This is sort of similar in design to the old school Unix Filesystem (UFS), moreso than Ext4 (which grew out of similar ideas and of course, still has inodes and data blocks and a superblock, but also has a lot of other things going on).
In a production Rust filesystem, I would not use libc types lid uid_t and gid_t in defining the on-disk format -- they may vary from libc to libc, but you probably want your filesystem to be portable between systems.
The use of direct, indirect, double indirect, etc. pointers to data blocks shows how antiquated some file system designs are. When files that can be fragmented regularly reach sizes in the gigabytes, using extents is the best way to track their data blocks in an efficient manner.

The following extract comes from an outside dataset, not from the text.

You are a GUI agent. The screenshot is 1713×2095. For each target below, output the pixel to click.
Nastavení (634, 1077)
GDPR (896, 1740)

It's always annoyed me how I can query hundeds of millions of records in a SQL database instantly, but searching metadata from my filesystem is still comparatively slow. Are there any filesystems out there that take a more database-like approach to this (while still appearing and integrating like a traditional filesystem - I'm not after object storage, nor do I want to rely on a decoupled indexing process).
I built a system that I designed to be a file system replacement. It can efficiently manage the metadata for hundreds of millions of files without a separate indexing system that can become out of sync with the actual data. You can attach dozens of metadata tags to each file and query for every file that has a certain tag or other attribute (size, type, datetime stamp, etc). It works a lot like a database in that results are returned almost instantly.
Hi, I did not understand the arithmetic behind indirect pointers and the file size it can store.
It says "A single indirect pointer can point - (12 + 1024) * 4 KiB" that is 4MiB file.
My question is, what does 1024 represent. I understand 12 is the number of direct pointers and we are multiplying it by 4 considering a pointer takes 4 bytes of space. Would help if anyone explains it.
Might be a silly question, sorry about that. But ya, thanks for the help!
We're pointing to a block of data; that's the 4 KiB. You have 12 direct pointers — that's the "12".
The "1024" appears to be the single indirect pointers: it seems like the inode only has 1 "single indirect pointer", so that points to a block's worth of pointers. (Hence the "indirect" part.) A block in this design is 4 KiB, and a pointer in this design is 4 B, so the block of pointers will hold 4 KiB / (4 B/pointer) = 1024 pointers — that's the "1024".
Interesting article. I wonder if the FS abstraction is not too large, maybe it could be split into various layers, such as the Physical layer (block KV store), intermediate with building files from blocks and last UI layer with FS or Object Store type access. Kind of similar to what's happening in the database space with Query Engines like DataFusion.
In a production Rust filesystem, I would not use libc types lid uid_t and gid_t in defining the on-disk format -- they may vary from libc to libc, but you probably want your filesystem to be portable between systems.